Put Out into the Deep

Missions Have Universal Appeal

My dear brothers and sisters in the Lord,

St. Bernadette’s School, Dyker Heights, was honored at World Mission Sunday for being the top school in the diocese for its donations to missionaries around the world.
St. Bernadette’s School, Dyker Heights, was honored at World Mission Sunday for being the top school in the diocese for its donations to missionaries around the world.

Last week, we celebrated the Feast of St. Ignatius of Antioch, one of the early Bishops of the Church who was ordained a bishop by the Apostles themselves. He was born in the Year 50 in Syria, and he died in Rome sometime after the Year 100 as a Martyr. His remains were taken back to Antioch, today the modern city of Aleppo, which is referred to frequently in news about the current war in Syria. I am not sure what remains of Aleppo. The ancient Antioch, crossroads of the world and a major stop on the trade route to the Far East, was a city of many cultures. It was also the founding site of the early Church, to which the name Christian was first applied.
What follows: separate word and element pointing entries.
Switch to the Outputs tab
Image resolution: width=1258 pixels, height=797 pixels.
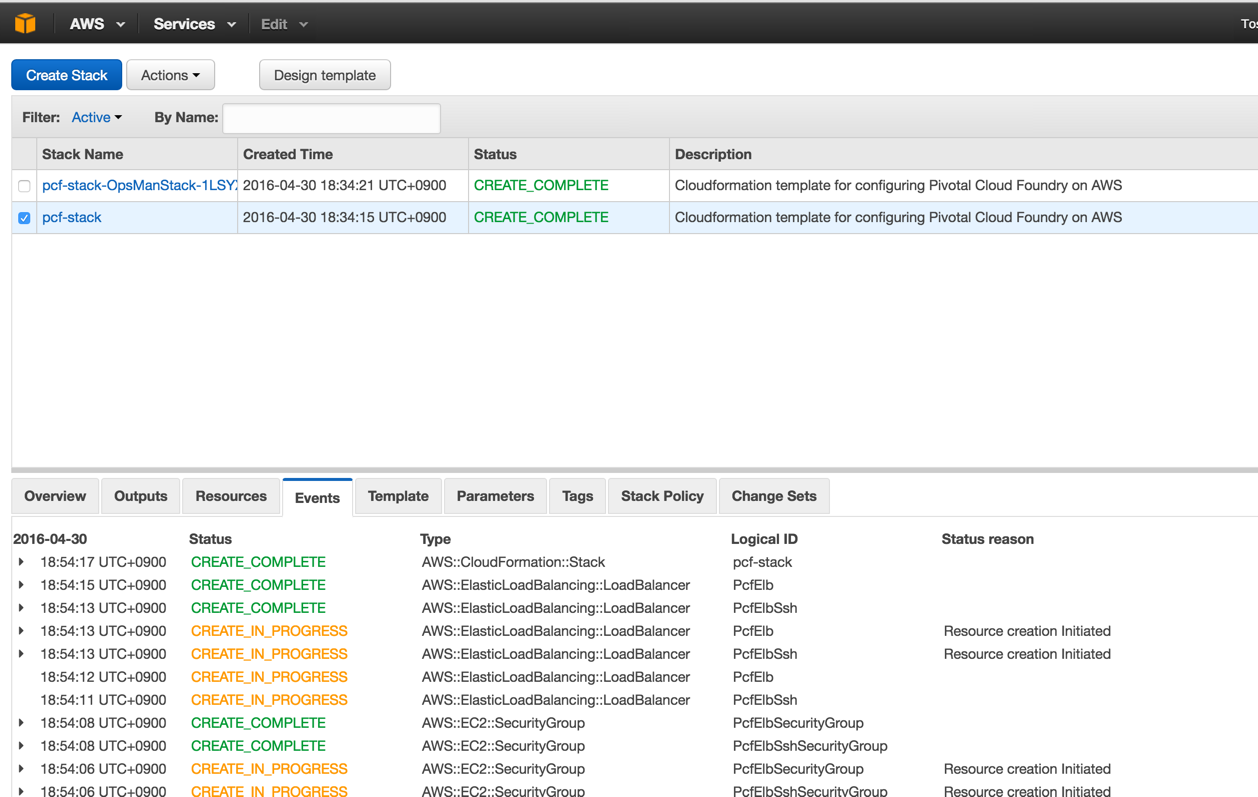141,496
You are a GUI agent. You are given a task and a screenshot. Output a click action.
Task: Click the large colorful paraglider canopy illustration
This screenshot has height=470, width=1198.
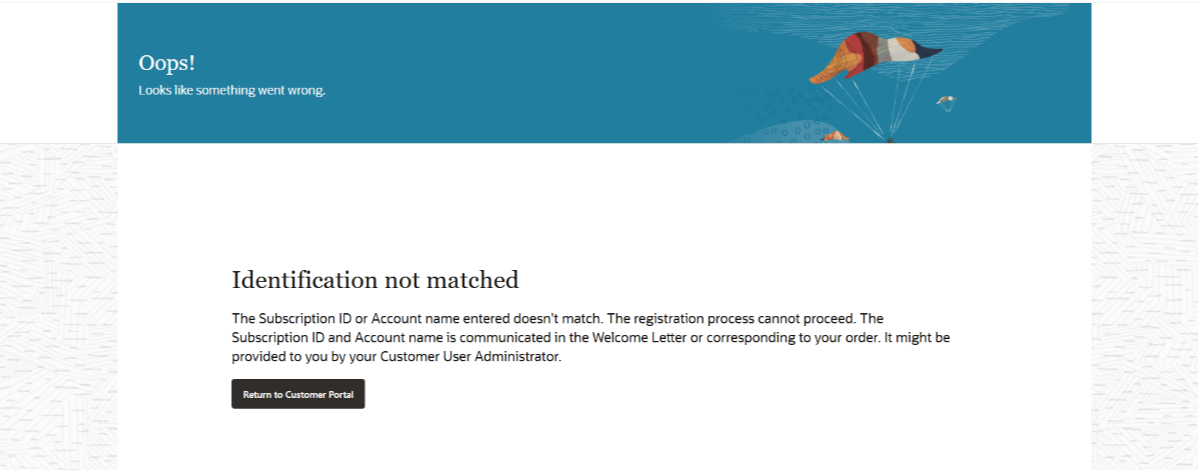875,57
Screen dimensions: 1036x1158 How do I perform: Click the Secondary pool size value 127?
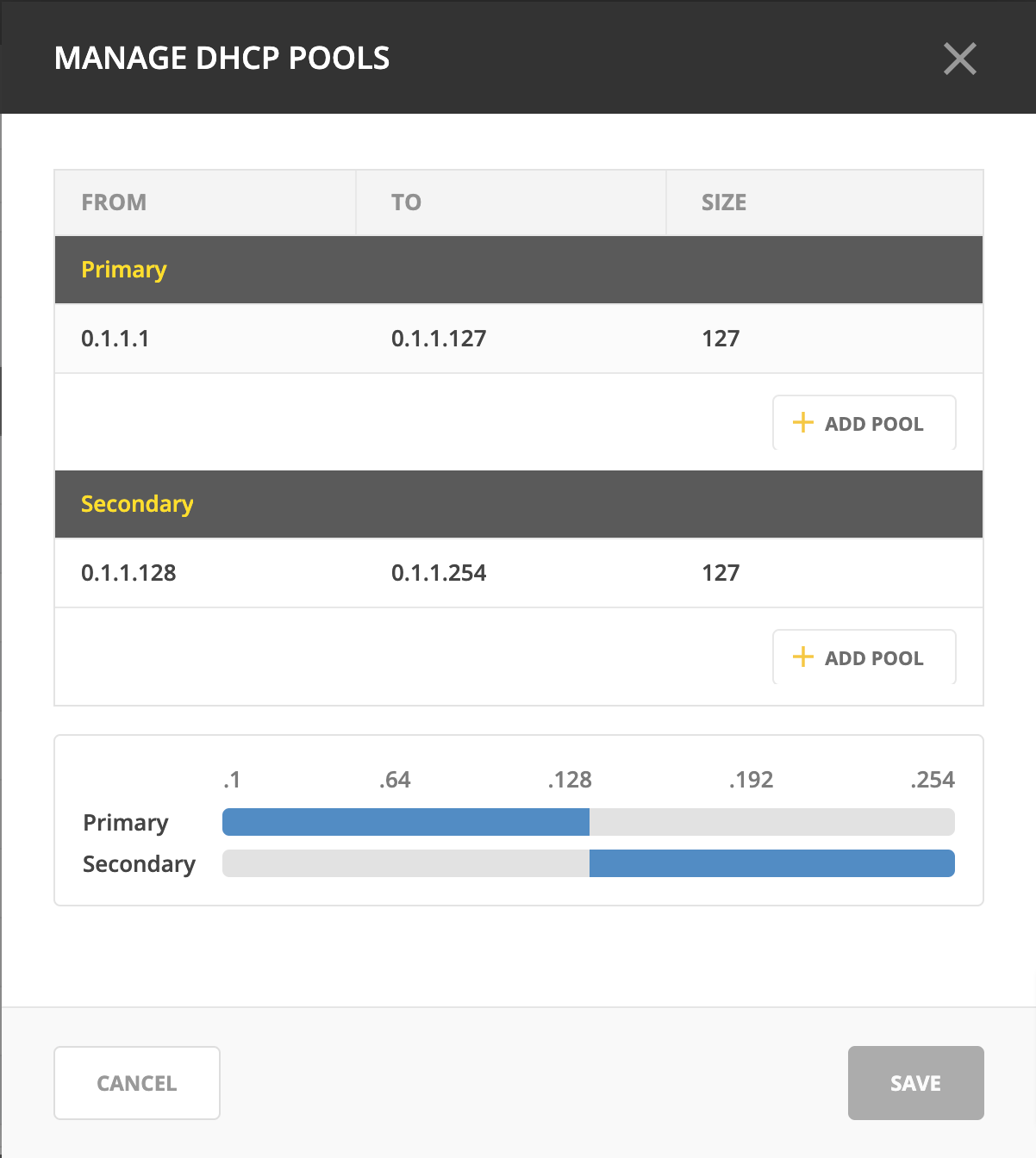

Today, the title of Ignatius is passed on to the various Eastern Churches that venerate him as their founder. My good friend, Patriarch Ignatius Ephrem Joseph III Younan, is the Catholic patriarch of the Syriac Rite. His residence had been moved to Lebanon years ago because of the unstable situation in Syria.

St. Ignatius, whose feast we celebrated on Oct. 17, is a wonderful example of the founding bishops of the Church. His writings, although some are disputed in their origin, give us a wonderful understanding from the earliest days of the Church of the central tenets of our faith. Without dispute, he named the three parts of the sacrament of Holy Orders; Diaconate, Priesthood and Episcopacy. Ignatius attributed their foundation to Christ Himself. We also learned much about the doctrine of the Eucharist, as for the first time it is referred to as a “blessed sacrament.”

Also, we see the phrase “Catholic Church” used to designate all Christians first used in the writing of St. Ignatius of Antioch. Sometimes we fail to realize the beginnings of the Church in the Near East were developed for centuries before the rise of Islam.

We celebrate Mission Sunday as a time when we recognize not only the missionary achievements of the Church, but also the challenges still before us. The theme for the 2015 World Mission Sunday is “Is Our World a Mission?”

Mission Sunday gives us an opportunity to join in prayer for the work of the many missionaries around the world and to support them with our monetary donations. The Society of the Propagation of the Faith is the instrument set up by the Church to gather donations and to make the Church aware of its mission character.

Perhaps the greatest influence in our country in making the Society of the Propagation of the Faith known was Bishop Fulton J. Sheen, whose Cause for Canonization is being pursued amid some controversy. He was, however, the early apostle of television. Those who grew up in the 1950s knew that every Tuesday evening was the time to listen to his program, “Life Is Worth Living.” It was a program followed not only by Catholics, but many non-Catholics since his preaching had universal appeal. His aim always was to make known the existence of the Propagation of the Faith, instill a missionary character in the life of Catholic Christians, and to solicit donations for the work of missionaries throughout the world.

Unfortunately, we have no Bishop Sheen today to make us constantly aware of the missionary character of the Church. In the past, people knew about the missions through his preaching and remembered the Society in their wills. In the past, our own Propagation office was able to be the beneficiary of these donations, another for proceeds of a will, which are directly passed on to the national society of the Office of the Propagation of the Faith in Rome to be distributed throughout the world.

Unfortunately, the older generation is passing and the newer generation does not understand the responsibility we have for the missions, not only by remembering them in our wills, but also by contributing to them on a regular basis.

I take this time to commend Msgr. Joseph Nagle, Diocesan Director of this office and his staff, for their work in overseeing the good works that are responsible making the work of the Society known.

Just as St. Ignatius of Antioch of the past defended the faith and explained it so well, we must assist others today who take his place in the missionary Church to make the faith known to those who have never heard the name of Jesus Christ.

Each missionary, who takes responsibility in the world to further the mission of the Church, truly puts out into the deep. We need to assist them by our prayers and offerings so that their work will accomplish the evangelization so desperately needed in mission countries.